Reputation: 15
I am trying to run a hive/spark submit from python using subprocess
module. I am trying to write the data output to a file (log file). cCn you please help me in this?
import subprocess
file = ["hive" "-f" "test.sql"]
process = subprocess.Popen(file,shell=False,stderr=subprocess.PIPE,
stdout=subprocess.STDOUT,universal_newlines=True)
process.wait()
out,err=process.communicate()
The out
file I need to write it to new file let say test.log
/test.txt
file.
Upvotes: 0
Views: 372
Reputation: 189477
You have an error in your command; the list needs to have commas between the strings (otherwise you are pasting together the individual strings to a single long string "hive-ftest.sql"
!)
As pointed out in the subprocess
documentation, you should generally avoid bare Popen
when you can.
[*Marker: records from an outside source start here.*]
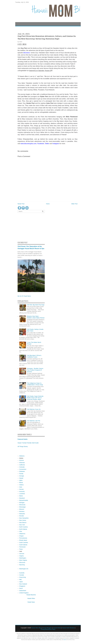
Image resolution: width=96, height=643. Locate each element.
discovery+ (27, 52)
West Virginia (23, 560)
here (65, 639)
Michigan (22, 502)
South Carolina (23, 542)
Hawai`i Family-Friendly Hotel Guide (28, 443)
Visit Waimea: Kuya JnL (34, 409)
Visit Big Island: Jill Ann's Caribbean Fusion (34, 356)
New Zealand (23, 584)
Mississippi (22, 507)
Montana (21, 511)
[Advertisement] (23, 227)
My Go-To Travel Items (24, 296)
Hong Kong (22, 577)
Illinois (21, 482)
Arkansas (22, 462)
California (22, 465)
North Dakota (23, 529)
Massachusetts (23, 500)
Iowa (20, 487)
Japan (21, 581)
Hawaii (21, 478)
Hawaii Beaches (31, 595)
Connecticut (22, 469)
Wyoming (22, 564)
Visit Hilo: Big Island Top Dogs (35, 304)
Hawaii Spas (31, 602)
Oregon (21, 536)
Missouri (21, 509)
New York (22, 525)
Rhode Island (23, 540)
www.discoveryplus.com (28, 143)
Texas (21, 549)
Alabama (21, 456)
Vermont (21, 553)
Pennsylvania (23, 538)
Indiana (21, 484)
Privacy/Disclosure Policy (48, 629)
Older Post (74, 204)
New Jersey (22, 520)
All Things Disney (23, 446)
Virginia (21, 556)
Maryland (22, 498)
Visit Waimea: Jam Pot (33, 420)
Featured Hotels (23, 439)
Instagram (55, 143)
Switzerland (22, 590)
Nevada (21, 516)
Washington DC (23, 568)
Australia (21, 573)
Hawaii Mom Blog (36, 628)
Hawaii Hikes (31, 598)
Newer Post (21, 204)
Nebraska (22, 513)
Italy (20, 579)
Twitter (47, 143)
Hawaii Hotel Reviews (68, 628)
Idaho (21, 480)
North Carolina (23, 527)
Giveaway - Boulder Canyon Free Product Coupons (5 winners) (35, 370)
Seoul (21, 588)
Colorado (22, 467)
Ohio (20, 531)
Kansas (21, 489)
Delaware (22, 471)
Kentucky (22, 491)
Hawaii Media (57, 628)
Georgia (21, 476)
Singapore (22, 586)
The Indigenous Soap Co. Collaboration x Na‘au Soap (35, 383)
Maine (21, 496)
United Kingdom (24, 593)
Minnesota (22, 504)
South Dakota (23, 544)
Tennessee (22, 547)
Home (47, 204)
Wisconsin (22, 562)
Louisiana (22, 493)
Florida (21, 473)
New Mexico (22, 522)
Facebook (40, 143)
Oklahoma (22, 533)
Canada (21, 575)
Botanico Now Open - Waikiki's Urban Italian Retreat (35, 317)
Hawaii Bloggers (47, 628)
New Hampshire (24, 518)
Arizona (21, 460)
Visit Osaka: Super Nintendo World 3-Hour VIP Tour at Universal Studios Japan (35, 397)
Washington (22, 558)
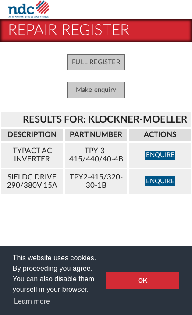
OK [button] (143, 280)
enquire (160, 155)
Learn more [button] (32, 301)
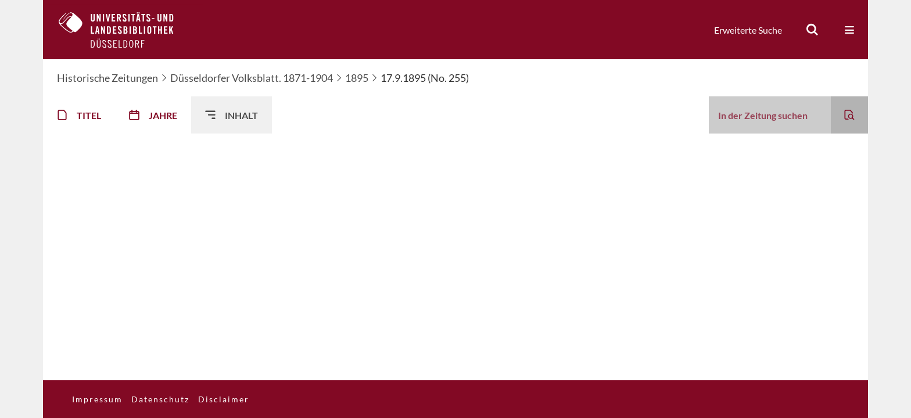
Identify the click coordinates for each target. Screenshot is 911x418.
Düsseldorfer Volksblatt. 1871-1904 (251, 77)
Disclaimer (223, 399)
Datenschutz (160, 399)
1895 (356, 77)
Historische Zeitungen (107, 77)
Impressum (97, 399)
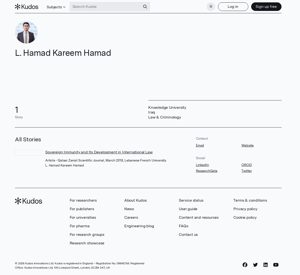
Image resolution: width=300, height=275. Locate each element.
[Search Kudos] (105, 6)
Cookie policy (244, 217)
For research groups (87, 234)
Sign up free (266, 6)
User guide (188, 209)
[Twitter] (255, 265)
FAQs (183, 226)
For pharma (80, 226)
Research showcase (87, 243)
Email (200, 145)
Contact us (188, 234)
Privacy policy (245, 209)
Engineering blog (139, 226)
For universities (83, 217)
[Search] (145, 6)
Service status (191, 200)
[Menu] (211, 6)
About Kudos (135, 200)
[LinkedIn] (265, 265)
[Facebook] (245, 265)
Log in (233, 6)
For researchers (83, 200)
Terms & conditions (250, 200)
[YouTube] (276, 265)
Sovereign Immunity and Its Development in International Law (98, 152)
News (129, 209)
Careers (131, 217)
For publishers (82, 209)
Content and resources (199, 217)
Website (247, 145)
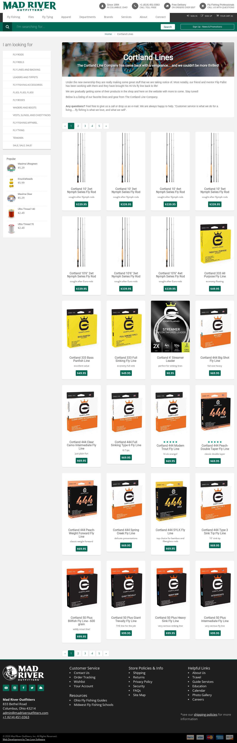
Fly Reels (18, 62)
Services (93, 17)
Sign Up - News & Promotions (207, 26)
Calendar (198, 690)
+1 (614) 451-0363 (149, 4)
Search (168, 26)
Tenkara (18, 137)
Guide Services (202, 681)
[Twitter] (32, 688)
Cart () (225, 17)
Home (108, 34)
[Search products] (64, 27)
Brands (80, 17)
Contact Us (81, 673)
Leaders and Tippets (25, 77)
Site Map (139, 695)
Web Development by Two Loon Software (24, 739)
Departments (64, 17)
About (105, 17)
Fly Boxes (19, 100)
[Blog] (41, 688)
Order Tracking (84, 677)
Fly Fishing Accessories (27, 84)
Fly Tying (35, 17)
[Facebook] (23, 688)
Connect (117, 17)
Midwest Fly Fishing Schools (93, 705)
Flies (23, 17)
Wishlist (79, 681)
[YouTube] (6, 688)
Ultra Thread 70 (26, 224)
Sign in (186, 17)
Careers (198, 699)
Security (139, 686)
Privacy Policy (142, 681)
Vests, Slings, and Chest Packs (32, 115)
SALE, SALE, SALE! (22, 145)
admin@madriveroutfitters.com (25, 713)
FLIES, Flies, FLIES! (23, 92)
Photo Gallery (202, 695)
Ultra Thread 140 (26, 209)
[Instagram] (14, 688)
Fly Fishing (10, 17)
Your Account (83, 686)
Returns (139, 677)
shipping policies (205, 714)
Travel (196, 677)
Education (199, 686)
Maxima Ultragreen (27, 163)
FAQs (137, 690)
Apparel (48, 17)
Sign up (203, 17)
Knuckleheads (25, 178)
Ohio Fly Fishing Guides (90, 700)
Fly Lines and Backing (26, 69)
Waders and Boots (24, 107)
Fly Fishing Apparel (25, 122)
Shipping (139, 673)
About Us (199, 673)
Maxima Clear (25, 194)
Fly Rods (18, 54)
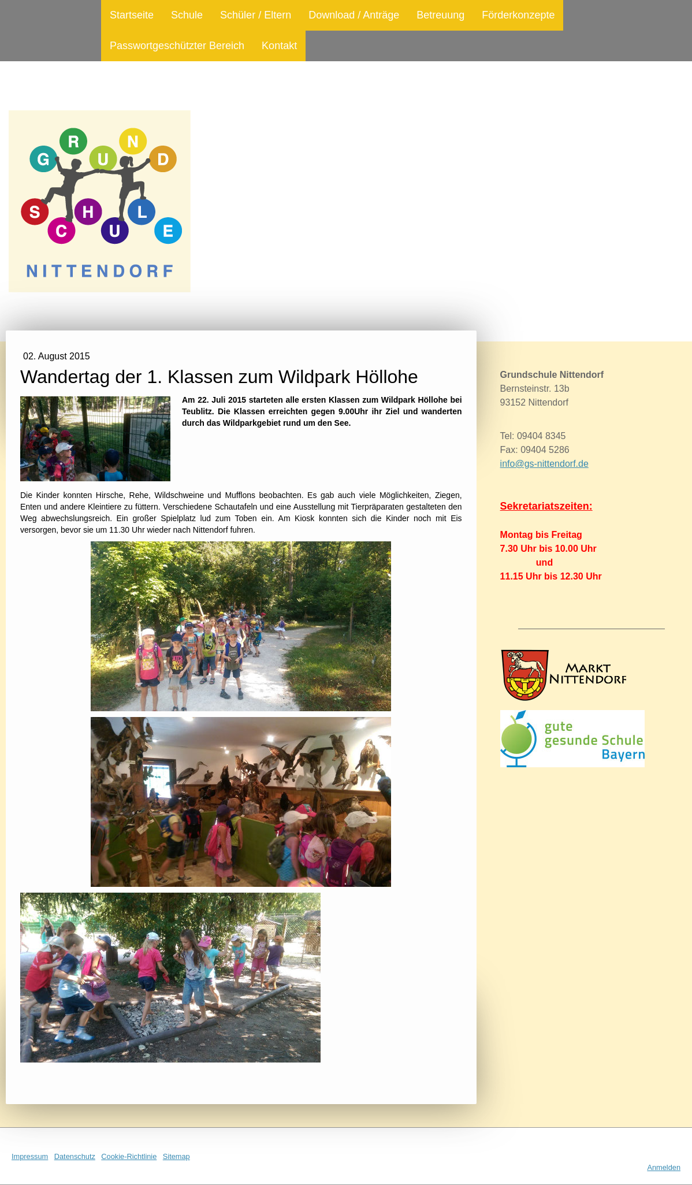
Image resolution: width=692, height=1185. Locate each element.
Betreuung (440, 15)
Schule (187, 15)
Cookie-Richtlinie (129, 1156)
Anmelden (663, 1167)
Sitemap (176, 1156)
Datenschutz (74, 1156)
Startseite (132, 15)
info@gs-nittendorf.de (544, 464)
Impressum (30, 1156)
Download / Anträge (353, 15)
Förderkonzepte (518, 15)
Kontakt (279, 45)
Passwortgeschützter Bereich (177, 45)
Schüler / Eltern (255, 15)
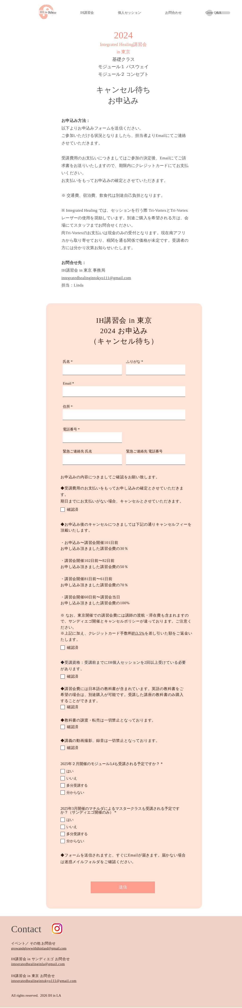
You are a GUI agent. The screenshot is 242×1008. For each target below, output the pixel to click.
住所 (66, 406)
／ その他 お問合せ (40, 943)
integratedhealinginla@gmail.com (38, 964)
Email (67, 383)
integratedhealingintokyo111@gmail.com (44, 981)
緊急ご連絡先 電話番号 (144, 451)
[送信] (123, 887)
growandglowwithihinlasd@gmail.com (38, 948)
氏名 (66, 361)
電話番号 (70, 429)
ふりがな (133, 361)
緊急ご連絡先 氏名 (77, 451)
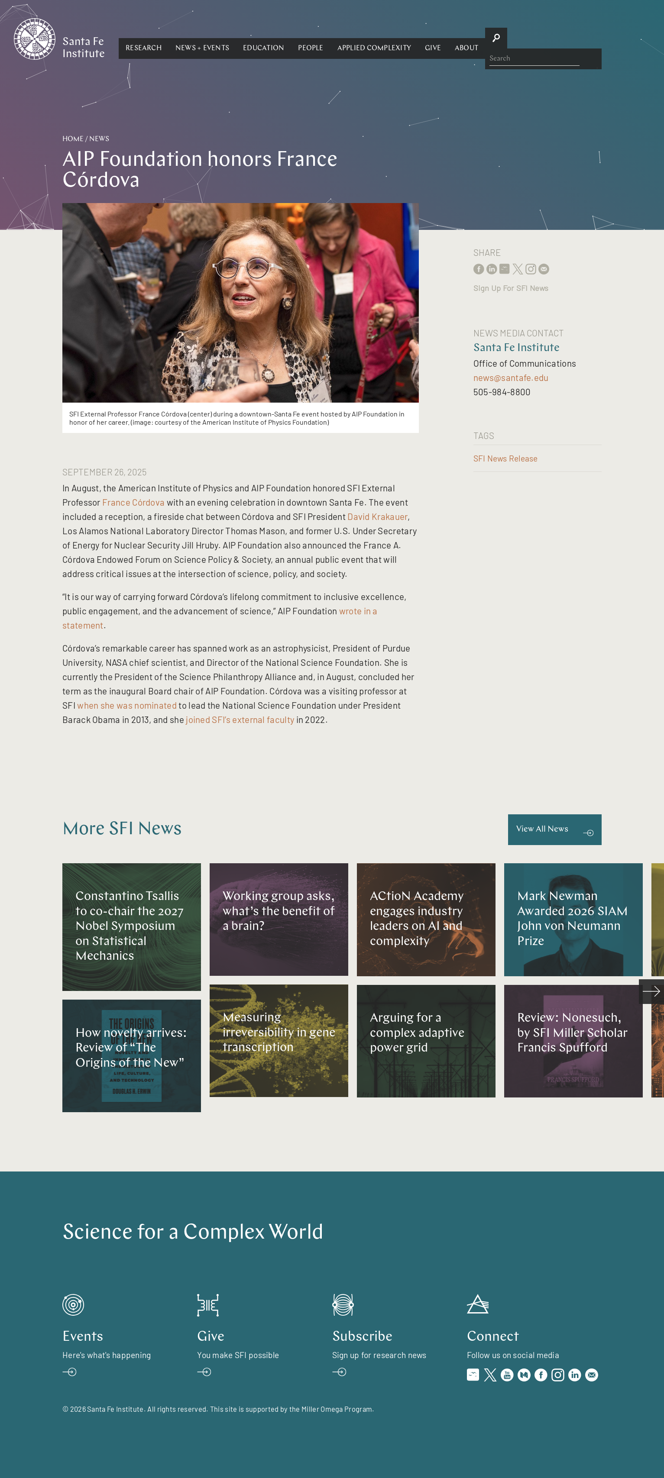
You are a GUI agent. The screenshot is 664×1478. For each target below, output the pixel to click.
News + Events (297, 38)
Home (73, 139)
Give (527, 38)
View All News (542, 830)
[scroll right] (651, 991)
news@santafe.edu (511, 377)
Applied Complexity (468, 38)
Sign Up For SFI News (511, 288)
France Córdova (133, 502)
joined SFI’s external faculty (240, 719)
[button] (238, 38)
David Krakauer (377, 516)
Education (358, 38)
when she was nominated (127, 705)
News (99, 139)
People (405, 38)
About (561, 38)
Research (238, 38)
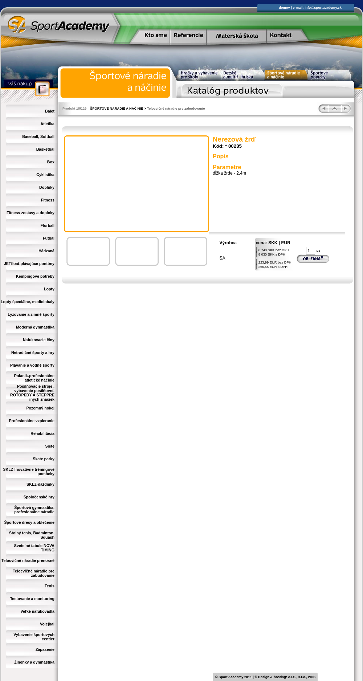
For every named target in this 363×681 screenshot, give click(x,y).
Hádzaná (46, 251)
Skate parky (43, 459)
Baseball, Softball (38, 136)
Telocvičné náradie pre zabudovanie (33, 573)
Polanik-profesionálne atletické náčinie (34, 378)
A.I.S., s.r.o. (297, 677)
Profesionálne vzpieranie (31, 421)
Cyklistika (45, 174)
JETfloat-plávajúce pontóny (29, 263)
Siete (49, 446)
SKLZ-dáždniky (40, 484)
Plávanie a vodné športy (32, 365)
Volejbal (47, 624)
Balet (49, 111)
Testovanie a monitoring (32, 598)
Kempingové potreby (35, 276)
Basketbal (45, 149)
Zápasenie (45, 649)
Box (50, 162)
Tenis (49, 586)
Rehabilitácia (42, 433)
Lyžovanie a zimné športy (31, 314)
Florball (47, 225)
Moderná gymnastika (35, 327)
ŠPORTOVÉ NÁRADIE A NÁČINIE (116, 108)
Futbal (48, 238)
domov (284, 7)
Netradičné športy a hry (32, 352)
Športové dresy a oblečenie (29, 522)
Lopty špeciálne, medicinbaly (27, 301)
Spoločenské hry (39, 497)
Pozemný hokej (40, 408)
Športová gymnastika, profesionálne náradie (34, 509)
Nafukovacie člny (38, 340)
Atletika (48, 124)
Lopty (49, 289)
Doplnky (46, 187)
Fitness (47, 200)
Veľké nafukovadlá (37, 611)
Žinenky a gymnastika (34, 662)
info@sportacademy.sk (323, 7)
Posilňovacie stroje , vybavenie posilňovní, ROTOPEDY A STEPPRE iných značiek (32, 392)
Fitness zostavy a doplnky (30, 213)
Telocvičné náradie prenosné (27, 560)
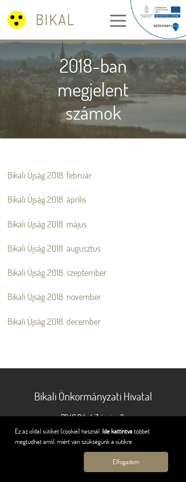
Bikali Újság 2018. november (54, 297)
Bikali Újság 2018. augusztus (54, 248)
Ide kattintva (118, 431)
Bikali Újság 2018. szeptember (57, 272)
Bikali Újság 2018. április (46, 199)
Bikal (55, 19)
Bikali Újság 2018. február (49, 175)
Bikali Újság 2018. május (47, 224)
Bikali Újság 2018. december (54, 321)
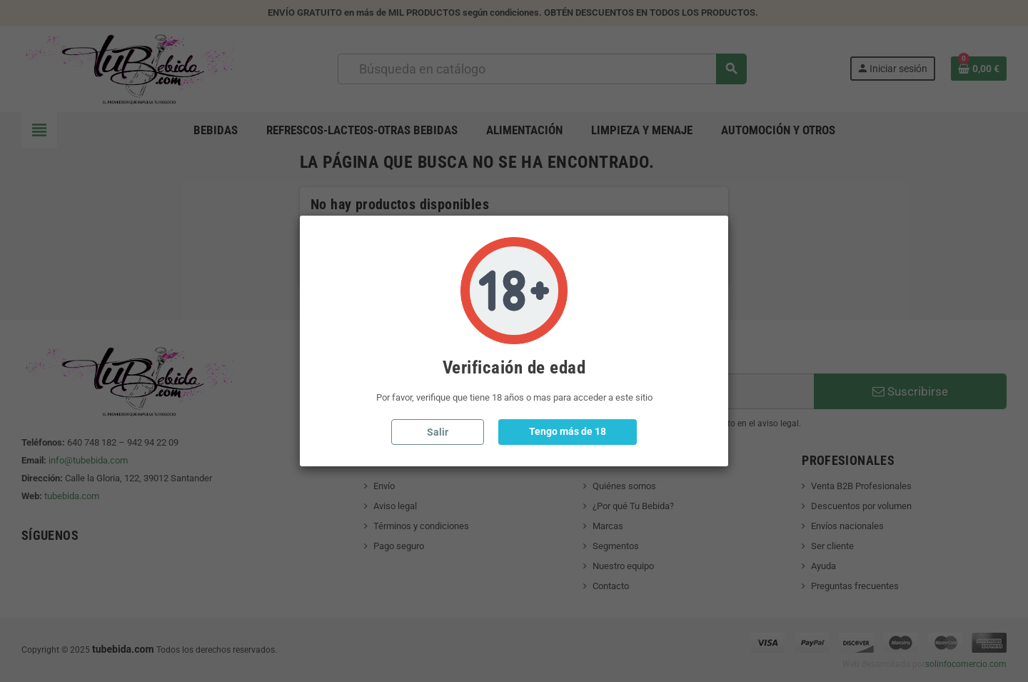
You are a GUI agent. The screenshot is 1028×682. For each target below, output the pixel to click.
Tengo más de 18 (567, 431)
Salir (437, 432)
If all you need is for a command to run to completion, subprocess.run
or its legacy siblings check_call
et al. should be preferred for simplicity and robustness.
import subprocess
# Renamed the variable; this is not a "file" by any stretch
cmd = ["hive", "-f", "test.sql"]
with open(filename, "wb") as outputfile:
process = subprocess.run(cmd, stdout=outputfile, check=True)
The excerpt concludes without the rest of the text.